══ GEGEVEN TEKST

Na deze uiteenzetting kwam de hartchirurg met een belangrijke overpeinzing. Wat zegt dit over de mens die dit doet? Hij verduidelijkte: Niet wat een schrijver moet doen, maar wat een schrijver moet zijn.

Schrijven is voor mij een in zichzelf gekeerde staat van zijn, een staat waarin ik me bij uitstek thuis voel, waarin alles heel bewust en intens beleefd kan worden, zonder enige verstoring en zonder ook maar van een stoel op te hoeven staan. Er wordt een tijd en een ruimte geschetst die niet verloren hoeft te gaan: de schrijfuren die voorbijgaan, zetten zich in eindeloze dagen, maanden, jaren om, die in verhalen eindeloos voortduren. De wereld die ik creëer kan ik scène voor scène voor me zien en beschrijven zonder dat deze werkelijkheid onder de voet wordt gelopen door onverwachte ingrepen, ongelukkige lotgevallen en andere zaken die even niet goed uitkomen. Van de positie van toeschouwer waar ik voortdurend in ‘vast’ zit, word ik regisseur. De wereld is op die manier een beheersbare werkelijkheid. Dat voelt als de ultieme vrijheid. Stephen King merkt op: ‘Voor mij is niet werken het echte werk.’ Ik kan me vinden in die uitspraak.

════
══ GETOONDE GEGEVENS

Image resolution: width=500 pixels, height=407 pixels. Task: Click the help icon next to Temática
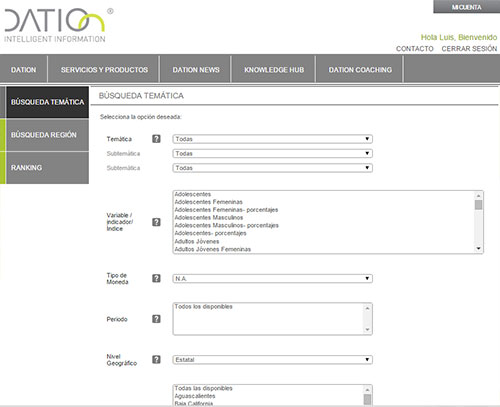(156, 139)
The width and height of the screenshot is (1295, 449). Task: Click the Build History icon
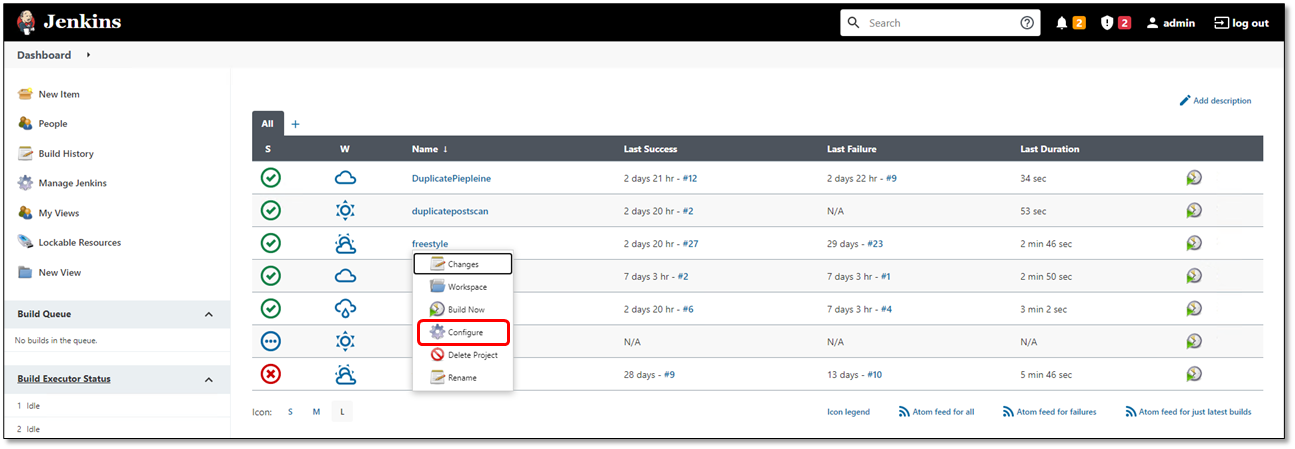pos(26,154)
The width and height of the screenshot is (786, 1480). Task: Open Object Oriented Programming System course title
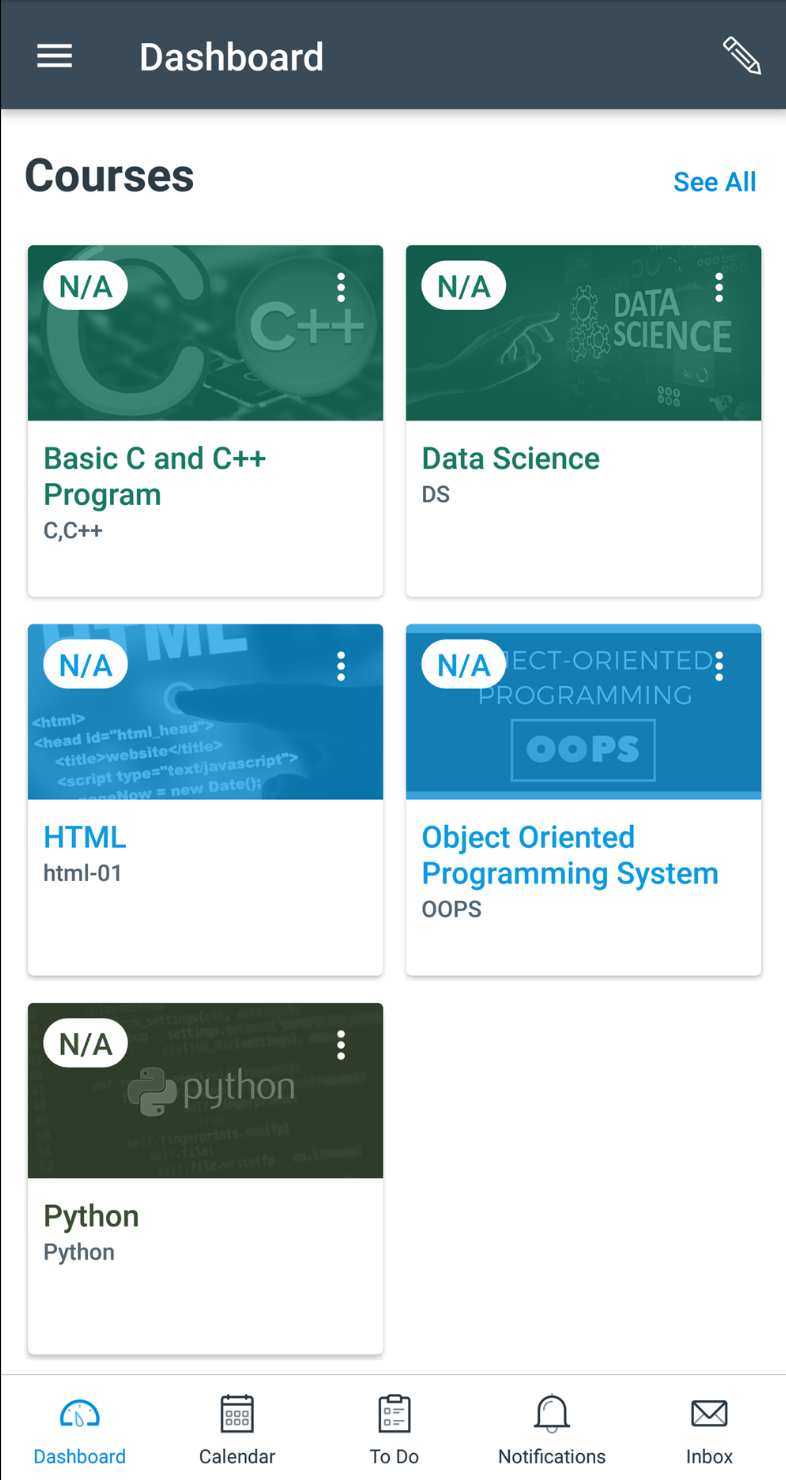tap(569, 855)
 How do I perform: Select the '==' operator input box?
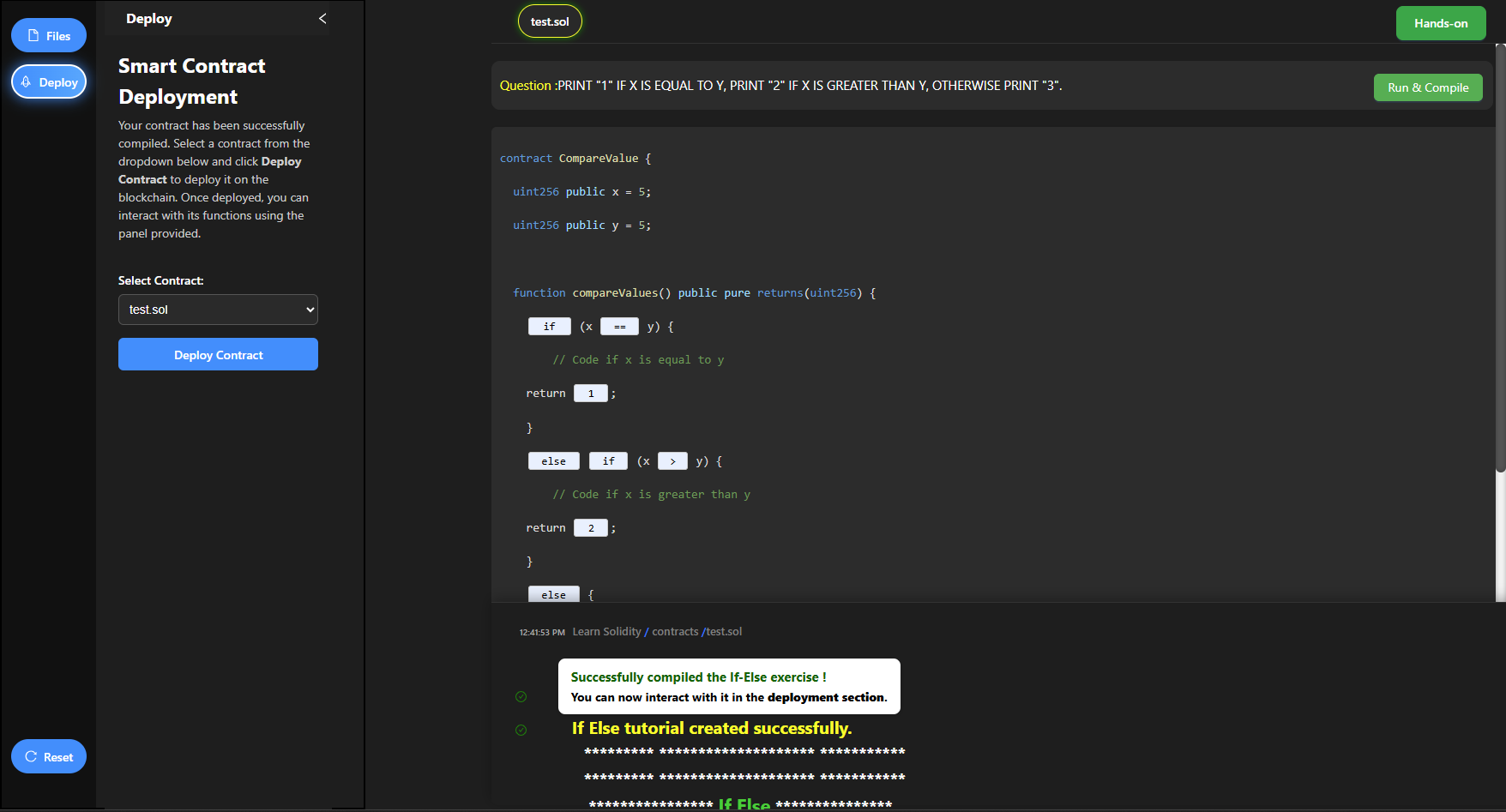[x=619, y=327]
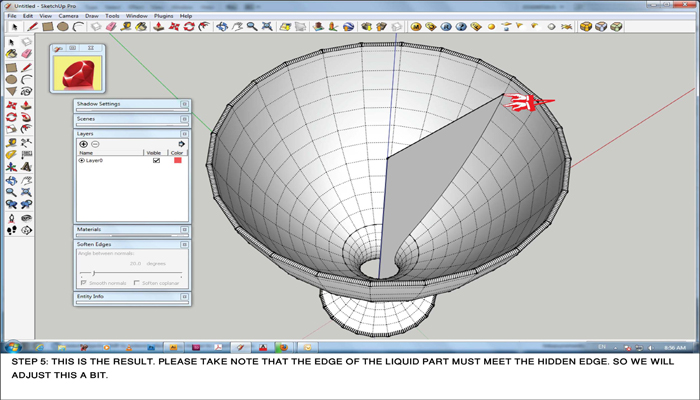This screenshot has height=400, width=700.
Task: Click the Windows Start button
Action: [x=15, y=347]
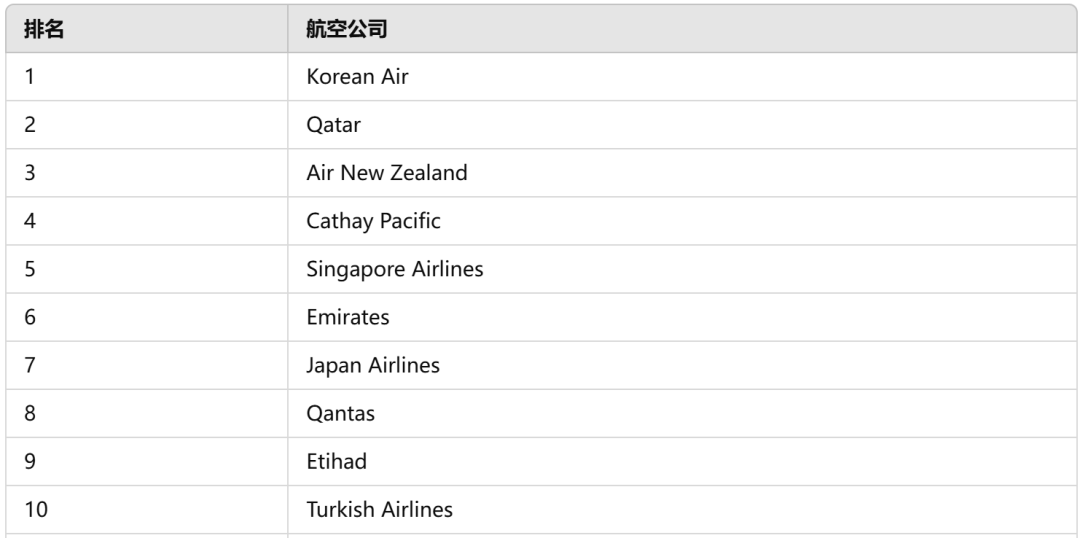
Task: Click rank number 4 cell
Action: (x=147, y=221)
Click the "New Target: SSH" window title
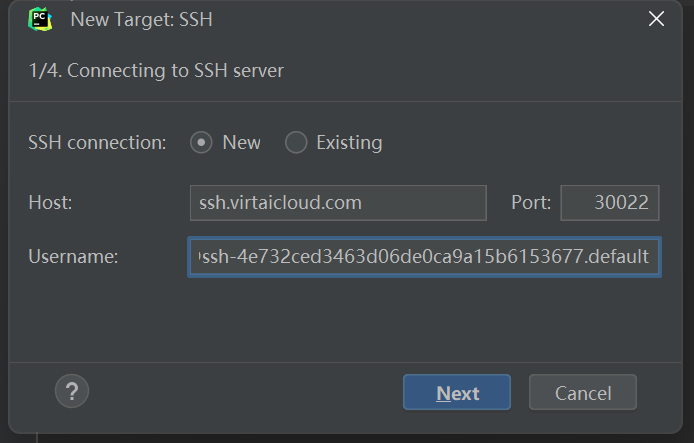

════

JOUW OPDRACHT –
Geef de bovenstaande tekst over het schrijven in zijn geheel woordelijk weer.

SCHRIFTELIJK ANTWOORD –
Na deze uiteenzetting kwam de hartchirurg met een belangrijke overpeinzing. Wat zegt dit over de mens die dit doet? Hij verduidelijkte: Niet wat een schrijver moet doen, maar wat een schrijver moet zijn.

Schrijven is voor mij een in zichzelf gekeerde staat van zijn, een staat waarin ik me bij uitstek thuis voel, waarin alles heel bewust en intens beleefd kan worden, zonder enige verstoring en zonder ook maar van een stoel op te hoeven staan. Er wordt een tijd en een ruimte geschetst die niet verloren hoeft te gaan: de schrijfuren die voorbijgaan, zetten zich in eindeloze dagen, maanden, jaren om, die in verhalen eindeloos voortduren. De wereld die ik creëer kan ik scène voor scène voor me zien en beschrijven zonder dat deze werkelijkheid onder de voet wordt gelopen door onverwachte ingrepen, ongelukkige lotgevallen en andere zaken die even niet goed uitkomen. Van de positie van toeschouwer waar ik voortdurend in ‘vast’ zit, word ik regisseur. De wereld is op die manier een beheersbare werkelijkheid. Dat voelt als de ultieme vrijheid. Stephen King merkt op: ‘Voor mij is niet werken het echte werk.’ Ik kan me vinden in die uitspraak.